---------- Dataset records
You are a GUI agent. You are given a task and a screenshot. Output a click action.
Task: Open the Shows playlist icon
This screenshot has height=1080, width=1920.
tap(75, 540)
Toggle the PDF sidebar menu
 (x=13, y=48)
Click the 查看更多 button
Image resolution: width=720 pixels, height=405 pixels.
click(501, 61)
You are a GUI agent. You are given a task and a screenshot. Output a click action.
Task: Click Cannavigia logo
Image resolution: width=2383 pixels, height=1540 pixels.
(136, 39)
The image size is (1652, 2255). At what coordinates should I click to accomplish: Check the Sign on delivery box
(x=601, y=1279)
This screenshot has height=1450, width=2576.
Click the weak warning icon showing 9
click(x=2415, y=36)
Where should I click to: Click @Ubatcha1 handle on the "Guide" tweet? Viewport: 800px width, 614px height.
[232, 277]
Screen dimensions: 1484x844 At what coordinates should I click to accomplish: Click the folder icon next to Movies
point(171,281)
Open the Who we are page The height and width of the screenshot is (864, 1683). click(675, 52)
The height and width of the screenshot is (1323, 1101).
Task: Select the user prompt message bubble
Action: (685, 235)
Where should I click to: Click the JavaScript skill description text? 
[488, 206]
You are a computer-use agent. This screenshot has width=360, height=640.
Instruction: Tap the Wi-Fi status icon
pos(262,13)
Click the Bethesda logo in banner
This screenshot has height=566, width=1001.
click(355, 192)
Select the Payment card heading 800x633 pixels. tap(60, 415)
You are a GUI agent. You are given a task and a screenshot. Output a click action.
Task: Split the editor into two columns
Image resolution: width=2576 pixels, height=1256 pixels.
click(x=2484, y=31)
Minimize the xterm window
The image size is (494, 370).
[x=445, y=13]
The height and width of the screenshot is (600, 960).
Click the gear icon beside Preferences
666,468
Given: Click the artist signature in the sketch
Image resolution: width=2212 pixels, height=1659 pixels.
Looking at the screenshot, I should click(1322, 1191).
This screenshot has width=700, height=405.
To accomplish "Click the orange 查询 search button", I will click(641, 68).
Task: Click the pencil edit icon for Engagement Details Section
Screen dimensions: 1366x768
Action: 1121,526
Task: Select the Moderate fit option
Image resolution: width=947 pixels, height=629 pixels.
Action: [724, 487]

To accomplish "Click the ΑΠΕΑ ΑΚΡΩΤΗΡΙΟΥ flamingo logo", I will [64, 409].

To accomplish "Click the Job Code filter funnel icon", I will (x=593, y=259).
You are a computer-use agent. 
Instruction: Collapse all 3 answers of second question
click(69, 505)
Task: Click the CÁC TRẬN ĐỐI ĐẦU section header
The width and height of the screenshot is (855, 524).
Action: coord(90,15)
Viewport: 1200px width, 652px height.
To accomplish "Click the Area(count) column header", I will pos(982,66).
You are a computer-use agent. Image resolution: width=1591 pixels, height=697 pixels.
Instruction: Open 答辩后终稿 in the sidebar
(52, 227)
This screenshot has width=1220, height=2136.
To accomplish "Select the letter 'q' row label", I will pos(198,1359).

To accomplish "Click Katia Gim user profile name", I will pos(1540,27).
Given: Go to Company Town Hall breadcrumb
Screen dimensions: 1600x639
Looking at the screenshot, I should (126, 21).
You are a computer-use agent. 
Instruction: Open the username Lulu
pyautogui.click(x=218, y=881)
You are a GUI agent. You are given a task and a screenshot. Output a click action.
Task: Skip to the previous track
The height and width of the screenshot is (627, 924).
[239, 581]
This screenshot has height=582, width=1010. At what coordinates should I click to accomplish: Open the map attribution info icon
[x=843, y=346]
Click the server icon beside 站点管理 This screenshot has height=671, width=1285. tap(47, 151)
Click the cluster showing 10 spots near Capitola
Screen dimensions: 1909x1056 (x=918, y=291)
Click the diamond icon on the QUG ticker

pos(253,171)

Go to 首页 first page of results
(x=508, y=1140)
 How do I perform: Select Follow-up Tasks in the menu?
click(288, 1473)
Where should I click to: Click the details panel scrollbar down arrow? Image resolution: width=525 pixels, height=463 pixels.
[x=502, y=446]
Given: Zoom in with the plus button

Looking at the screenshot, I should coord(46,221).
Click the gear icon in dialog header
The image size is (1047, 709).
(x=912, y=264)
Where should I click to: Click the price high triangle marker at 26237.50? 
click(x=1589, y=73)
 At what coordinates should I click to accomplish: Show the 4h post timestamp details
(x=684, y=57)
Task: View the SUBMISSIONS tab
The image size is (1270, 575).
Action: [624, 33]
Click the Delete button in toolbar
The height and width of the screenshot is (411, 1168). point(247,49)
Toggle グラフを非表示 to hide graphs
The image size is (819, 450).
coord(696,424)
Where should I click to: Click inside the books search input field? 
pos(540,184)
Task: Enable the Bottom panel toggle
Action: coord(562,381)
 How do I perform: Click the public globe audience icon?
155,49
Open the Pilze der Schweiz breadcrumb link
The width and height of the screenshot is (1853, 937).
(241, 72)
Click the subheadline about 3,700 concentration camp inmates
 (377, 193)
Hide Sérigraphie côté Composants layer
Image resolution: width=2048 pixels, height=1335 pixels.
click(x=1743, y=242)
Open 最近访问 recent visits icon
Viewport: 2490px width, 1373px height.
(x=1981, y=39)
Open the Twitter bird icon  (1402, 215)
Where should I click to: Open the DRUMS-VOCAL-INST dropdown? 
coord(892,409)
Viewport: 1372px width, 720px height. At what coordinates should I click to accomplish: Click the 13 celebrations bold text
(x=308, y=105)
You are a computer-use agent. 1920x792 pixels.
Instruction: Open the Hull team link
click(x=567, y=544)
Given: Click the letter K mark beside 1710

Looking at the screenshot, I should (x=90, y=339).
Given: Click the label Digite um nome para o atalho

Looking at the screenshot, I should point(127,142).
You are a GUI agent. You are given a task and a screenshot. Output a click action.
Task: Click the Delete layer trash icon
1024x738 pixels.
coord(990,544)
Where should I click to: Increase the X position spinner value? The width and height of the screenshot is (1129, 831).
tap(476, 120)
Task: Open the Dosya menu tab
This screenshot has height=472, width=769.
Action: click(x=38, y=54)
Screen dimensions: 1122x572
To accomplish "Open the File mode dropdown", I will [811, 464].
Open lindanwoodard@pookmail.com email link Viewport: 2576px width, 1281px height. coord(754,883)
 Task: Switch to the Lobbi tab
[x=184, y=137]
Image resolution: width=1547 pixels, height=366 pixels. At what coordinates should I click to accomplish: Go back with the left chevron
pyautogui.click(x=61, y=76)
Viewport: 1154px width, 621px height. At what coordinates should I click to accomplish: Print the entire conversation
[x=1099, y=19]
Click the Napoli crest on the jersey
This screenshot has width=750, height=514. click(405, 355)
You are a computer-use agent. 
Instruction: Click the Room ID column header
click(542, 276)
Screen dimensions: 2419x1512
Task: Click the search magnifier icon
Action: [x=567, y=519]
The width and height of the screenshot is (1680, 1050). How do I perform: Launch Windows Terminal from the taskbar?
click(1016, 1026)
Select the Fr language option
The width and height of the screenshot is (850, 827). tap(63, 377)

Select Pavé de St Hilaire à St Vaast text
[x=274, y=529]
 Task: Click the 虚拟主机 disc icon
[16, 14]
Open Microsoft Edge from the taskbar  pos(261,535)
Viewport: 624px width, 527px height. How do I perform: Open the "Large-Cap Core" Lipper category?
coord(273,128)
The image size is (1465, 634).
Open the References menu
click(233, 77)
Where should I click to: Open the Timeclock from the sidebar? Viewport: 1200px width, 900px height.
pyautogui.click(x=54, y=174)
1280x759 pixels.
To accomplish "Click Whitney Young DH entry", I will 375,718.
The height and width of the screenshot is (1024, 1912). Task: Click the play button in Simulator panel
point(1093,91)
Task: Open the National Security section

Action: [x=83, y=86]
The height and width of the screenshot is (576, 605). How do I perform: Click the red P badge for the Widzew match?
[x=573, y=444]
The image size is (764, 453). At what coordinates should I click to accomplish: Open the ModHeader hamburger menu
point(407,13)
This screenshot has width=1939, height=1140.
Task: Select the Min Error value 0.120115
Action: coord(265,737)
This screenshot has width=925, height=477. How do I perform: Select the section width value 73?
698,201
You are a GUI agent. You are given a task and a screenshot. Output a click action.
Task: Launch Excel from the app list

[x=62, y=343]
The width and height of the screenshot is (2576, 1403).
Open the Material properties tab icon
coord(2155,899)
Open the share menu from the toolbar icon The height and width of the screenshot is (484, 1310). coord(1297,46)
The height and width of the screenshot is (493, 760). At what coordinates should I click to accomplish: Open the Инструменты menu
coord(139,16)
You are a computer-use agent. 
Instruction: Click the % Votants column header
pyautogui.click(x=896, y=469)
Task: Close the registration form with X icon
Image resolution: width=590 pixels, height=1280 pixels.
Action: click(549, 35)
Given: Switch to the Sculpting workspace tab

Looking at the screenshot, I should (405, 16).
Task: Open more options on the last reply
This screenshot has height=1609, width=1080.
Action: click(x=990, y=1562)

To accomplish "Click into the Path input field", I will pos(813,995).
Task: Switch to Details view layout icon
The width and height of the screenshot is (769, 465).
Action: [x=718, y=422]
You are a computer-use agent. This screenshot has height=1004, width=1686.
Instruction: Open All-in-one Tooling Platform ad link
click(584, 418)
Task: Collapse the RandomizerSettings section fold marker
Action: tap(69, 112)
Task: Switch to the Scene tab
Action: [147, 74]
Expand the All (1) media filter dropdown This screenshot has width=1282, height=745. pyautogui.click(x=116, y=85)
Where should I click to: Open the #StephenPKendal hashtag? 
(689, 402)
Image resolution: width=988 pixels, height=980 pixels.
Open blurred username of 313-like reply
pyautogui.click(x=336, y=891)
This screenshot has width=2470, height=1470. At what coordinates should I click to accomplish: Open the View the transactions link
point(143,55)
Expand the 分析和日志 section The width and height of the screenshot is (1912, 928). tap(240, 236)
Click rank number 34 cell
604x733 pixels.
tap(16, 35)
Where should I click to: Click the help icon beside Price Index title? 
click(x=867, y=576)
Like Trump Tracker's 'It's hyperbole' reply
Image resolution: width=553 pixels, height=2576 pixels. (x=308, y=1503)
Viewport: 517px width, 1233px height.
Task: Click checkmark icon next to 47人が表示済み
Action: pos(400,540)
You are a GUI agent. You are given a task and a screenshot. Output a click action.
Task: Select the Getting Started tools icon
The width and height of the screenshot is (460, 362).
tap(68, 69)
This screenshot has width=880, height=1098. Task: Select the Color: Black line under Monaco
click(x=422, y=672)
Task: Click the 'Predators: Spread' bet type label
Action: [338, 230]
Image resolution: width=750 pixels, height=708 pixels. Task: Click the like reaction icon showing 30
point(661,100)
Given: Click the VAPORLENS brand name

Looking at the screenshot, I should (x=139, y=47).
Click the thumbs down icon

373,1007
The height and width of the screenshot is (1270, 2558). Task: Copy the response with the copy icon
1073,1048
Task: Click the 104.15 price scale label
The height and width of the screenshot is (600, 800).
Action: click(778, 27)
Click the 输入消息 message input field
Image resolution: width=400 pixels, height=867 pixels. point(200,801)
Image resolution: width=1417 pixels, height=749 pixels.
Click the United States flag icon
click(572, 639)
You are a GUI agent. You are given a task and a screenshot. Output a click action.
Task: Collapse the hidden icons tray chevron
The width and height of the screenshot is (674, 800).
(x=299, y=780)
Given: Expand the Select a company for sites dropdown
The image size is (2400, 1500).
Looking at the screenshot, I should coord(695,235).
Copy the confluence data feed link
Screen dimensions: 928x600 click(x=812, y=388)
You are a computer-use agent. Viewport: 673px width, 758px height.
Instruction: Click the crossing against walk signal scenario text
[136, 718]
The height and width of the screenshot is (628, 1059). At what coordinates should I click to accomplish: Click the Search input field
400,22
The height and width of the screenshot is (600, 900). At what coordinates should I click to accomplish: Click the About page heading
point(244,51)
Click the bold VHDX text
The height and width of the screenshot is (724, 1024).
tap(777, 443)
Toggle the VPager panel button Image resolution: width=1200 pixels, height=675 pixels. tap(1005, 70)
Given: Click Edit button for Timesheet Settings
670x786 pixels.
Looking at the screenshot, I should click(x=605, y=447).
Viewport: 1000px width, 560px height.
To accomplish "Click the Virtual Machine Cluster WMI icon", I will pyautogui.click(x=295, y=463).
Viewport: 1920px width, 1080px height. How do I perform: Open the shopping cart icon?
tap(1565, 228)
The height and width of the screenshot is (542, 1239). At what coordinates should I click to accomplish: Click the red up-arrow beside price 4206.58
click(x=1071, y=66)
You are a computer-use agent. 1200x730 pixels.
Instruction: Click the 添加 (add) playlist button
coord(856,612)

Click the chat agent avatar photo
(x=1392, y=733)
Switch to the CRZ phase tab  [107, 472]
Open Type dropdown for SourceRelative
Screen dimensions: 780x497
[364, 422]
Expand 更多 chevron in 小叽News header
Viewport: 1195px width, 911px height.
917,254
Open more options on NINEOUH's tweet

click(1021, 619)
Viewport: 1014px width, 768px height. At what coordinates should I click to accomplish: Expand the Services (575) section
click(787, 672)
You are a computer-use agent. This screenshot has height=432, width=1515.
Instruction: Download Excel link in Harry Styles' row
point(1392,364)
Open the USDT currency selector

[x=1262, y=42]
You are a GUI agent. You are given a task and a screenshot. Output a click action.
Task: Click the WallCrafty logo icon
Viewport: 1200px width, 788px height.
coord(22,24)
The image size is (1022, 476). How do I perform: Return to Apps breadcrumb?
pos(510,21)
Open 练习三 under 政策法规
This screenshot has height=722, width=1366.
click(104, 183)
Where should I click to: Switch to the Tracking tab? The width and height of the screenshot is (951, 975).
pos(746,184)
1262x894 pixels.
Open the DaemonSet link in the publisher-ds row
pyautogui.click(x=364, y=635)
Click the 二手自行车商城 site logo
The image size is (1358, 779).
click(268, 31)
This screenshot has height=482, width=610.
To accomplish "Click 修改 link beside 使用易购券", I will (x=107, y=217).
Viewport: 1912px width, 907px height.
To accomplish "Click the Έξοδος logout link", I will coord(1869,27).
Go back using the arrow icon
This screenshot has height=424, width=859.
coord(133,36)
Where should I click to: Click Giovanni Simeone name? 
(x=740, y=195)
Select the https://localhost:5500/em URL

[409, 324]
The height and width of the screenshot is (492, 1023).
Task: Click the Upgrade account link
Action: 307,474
--------------------
■ Exercise description: Return the lines exactly, from the line containing "The image size is (1022, 476)." through the end of the records.

■ Problem solution:
The image size is (1022, 476). How do I perform: Return to Apps breadcrumb?
pos(510,21)
Open 练习三 under 政策法规
This screenshot has height=722, width=1366.
click(104, 183)
Where should I click to: Switch to the Tracking tab? The width and height of the screenshot is (951, 975).
pos(746,184)
1262x894 pixels.
Open the DaemonSet link in the publisher-ds row
pyautogui.click(x=364, y=635)
Click the 二手自行车商城 site logo
The image size is (1358, 779).
click(268, 31)
This screenshot has height=482, width=610.
To accomplish "Click 修改 link beside 使用易购券", I will (x=107, y=217).
Viewport: 1912px width, 907px height.
To accomplish "Click the Έξοδος logout link", I will coord(1869,27).
Go back using the arrow icon
This screenshot has height=424, width=859.
coord(133,36)
Where should I click to: Click Giovanni Simeone name? 
(x=740, y=195)
Select the https://localhost:5500/em URL

[409, 324]
The height and width of the screenshot is (492, 1023).
Task: Click the Upgrade account link
Action: 307,474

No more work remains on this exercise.